The lecturer went on to focus on one of these: the accelerators and decectors. He claimed that the antihydrogen produced is the first that exists in the Universe since the “grand shoot-out” between matter and antimatter that occurred in the first minutes after the Big Bang, and that it is not yet confirmed whether it will show the same spectroscopic lines as hydrogen. This made us all sit up and frown because we’d had a lecture claiming that antimatter is exactly the same as matter, just with the charges reversed – that a galaxy we see through our telescopes could be antimatter, that the person sitting next to us could be antimatter; the only way we could tell is if we touched these things. Unfortunately all the antihydrogen so far created has far too much kinetic energy for it to be useful, and research is currently underway to see how to cool it. (We all wanted to know how it can be contained before it meets matter and they annihilate each other! I am still wondering. I also wonder if aliens have ever created antimatter or recreated the Big Bang, too, in a galaxy far, far away . . .)
We then focussed on one major experiment to come in 2008, the Large Hadron Collider. Particle accelerators such as the LHC were compared to electron microscopes: both can “see” smaller things than visible light. The particles they accelerate gain kinetic energy up until a point at which the kinetic energy can be interpreted as an increase in mass (E = mc2). Electrons accelerated by CERN, for example, have reached 20,000 times the mass of an ordinary electron. They then hit He(l) nuclei. This generates new particles – so new matter is created out of kinetic energy.
Energy and momentum have to be conserved. If very big particles are created, they may just “flip away” little ones, so it is necessary to make the heavy ones collide with each other. One method of detection is Cherenkov radiation – distorted atoms left behind a trail, like a visual sonic boom. In the LEP detector, the only thing that is not absorbed is muons. They can see them falling down like rain. The tour guide, later, talked a lot about muons . . .

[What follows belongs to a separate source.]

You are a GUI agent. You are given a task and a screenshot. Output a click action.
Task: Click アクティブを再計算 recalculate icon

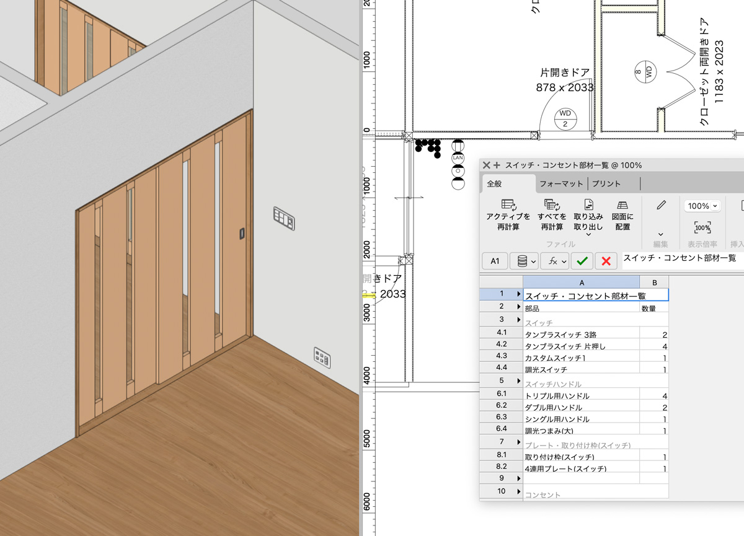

In a previous CERN experiment, when an electron and a positron, they created a new pair of quarks. The lecturer spoke about quarks changing ‘flavour’ from up to down, for example in the creation of C14 in the Earth’s upper atmosphere, and the weak nuclear force and how it allows changes of particle (quark) identity, and the sizes of neutrinos and generations of matter which literature can describe better than I can. This was given as an explanation for matter rather than antimatter surviving in the Universe. (I’ve heard quite a few of those, most of which were stated to be the established truth! The most intriguing to date claimed that Dirac’s equation suggests that, for antimatter, time runs backwards*, and that antimatter decays faster than matter, hence the one in a billion matter particles left over after all the annihilations . . .)
* Someone told me two weeks ago that that’s tachyons, not antimatter.